Saturday, March 16, 2019

#Sharing in the Sum of all #Knowledge from a @Wikimedia perspective I

Sharing the sum of all knowledge is what we have always aimed for in our movement. In Commons we have realised a project that illustrates all Wikimedia projects and in Wikidata we have realised a project that links all Wikimedia projects and more.

When we tell the world about the most popular articles in Wikipedia, it is important to realise that we do not inform what the most popular subjects are. We could, but so far we don't. The most popular subjects is the sum of all traffic of all Wikipedia articles on the same subject. Providing this data is feasible; it is a "big data" question.

We do have accumulated data for the traffic of articles on all Wikipedias, we can link the articles to the Wikidata items. What follows is simple arithmetic. Powerful because it will show that English Wikipedia is less than fifty percent of all traffic. That will help make the existing bias for English Wikipedia and its subjects visible particularly because it will be possible to answer a question like: "What are the most popular subjects that do not have an article in English?" and compare those to popular diversity articles.

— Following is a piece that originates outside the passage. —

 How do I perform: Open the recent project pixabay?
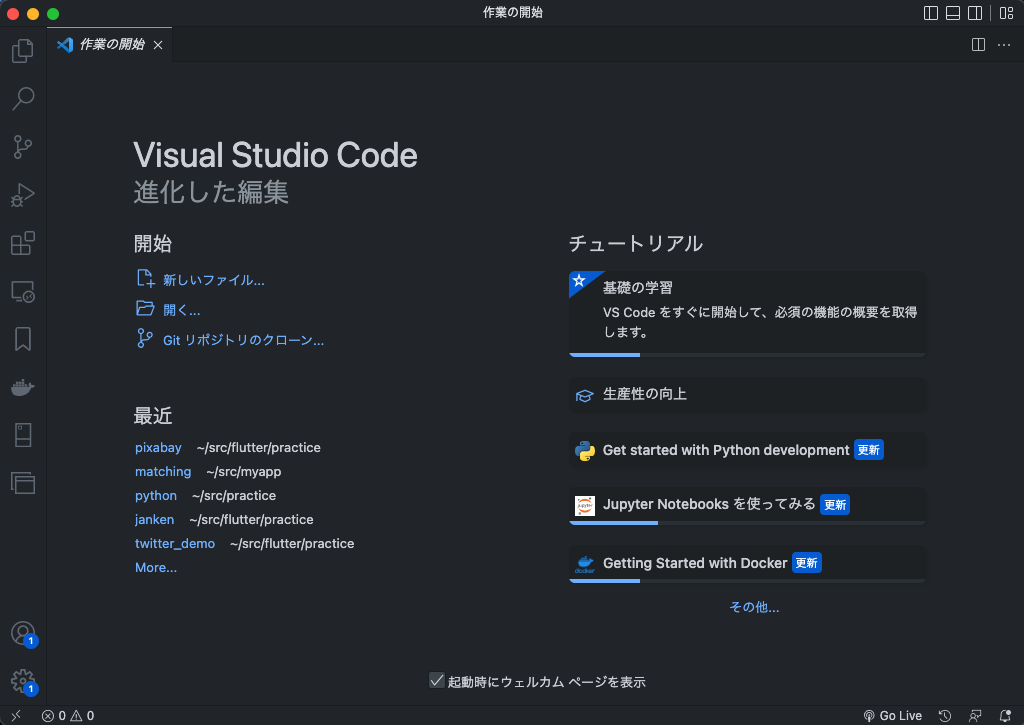pos(158,447)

In Wikidata we know about the subjects of all Wikipedias but it too is very much a project based on English. That is a pity when Wikidata is to be the tool that helps us find what subjects people are looking for that are missing in a Wikipedia. For some there is an extension to the search functionality that helps finding information. It uses Wikidata and it supports automated descriptions.

Now consider that this tool is available on every Wikipedia. We would share more information.With some tinkering, we would know what is missing where. There are other opportunities; we could ask logged in users to help by adding labels for their language to improve Wikidata. When Wikidata does not include the missing information, we could ask them to add a Wikidata item and additional statements, a description to improve our search results.

This data approach is based on the result of a process; the negative results of our own Search and it is based on active cooperation of our users. At the same time, we accumulate negative results of search where there has been no interaction, link it to Wikidata labels and gain an understanding of the relevance of these missing articles. This fits in nicely with the marketing approach to "what it is that people want to read in a Wikipedia".
Thanks,
      GerardM

Saturday, March 09, 2019

A #marketing approach to "what it is that people want to read in a @Wikipedia"

All the time people want to read articles in a Wikipedia, articles that are not there. For some Wikipedias that is obvious because there is so little and, based on what people read in other Wikipedias, recommendations have been made suggesting what would generate new readers.This has been the approach so far; a quite reasonable approach.

This approach does not consider cultural differences, it does not consider what is topical in a given "market". To find an answer to the question: what do people want to read, there are several strategies. One is what researchers do: they ask panels, write papers and once it is done there is a position to act upon. There are drawbacks; 
  • you can only research so many Wikipedias
  • for all the other Wikipedias there is no attention
  • the composition of the panels is problematic particularly when they are self selecting
  • there are no results while the research is being done
The objective of a marketing approach is centered around two questions: 
  • what is it that people are looking for now (and cannot find) 
  • what can be done to fulfill that demand now
The data needed for this approach; negative search results. People search for subjects all the time and there are all kinds of reasons why they do not find what they are looking for.. Spelling, disambiguation and nothing to find are all perfectly fine reasons for a no show. 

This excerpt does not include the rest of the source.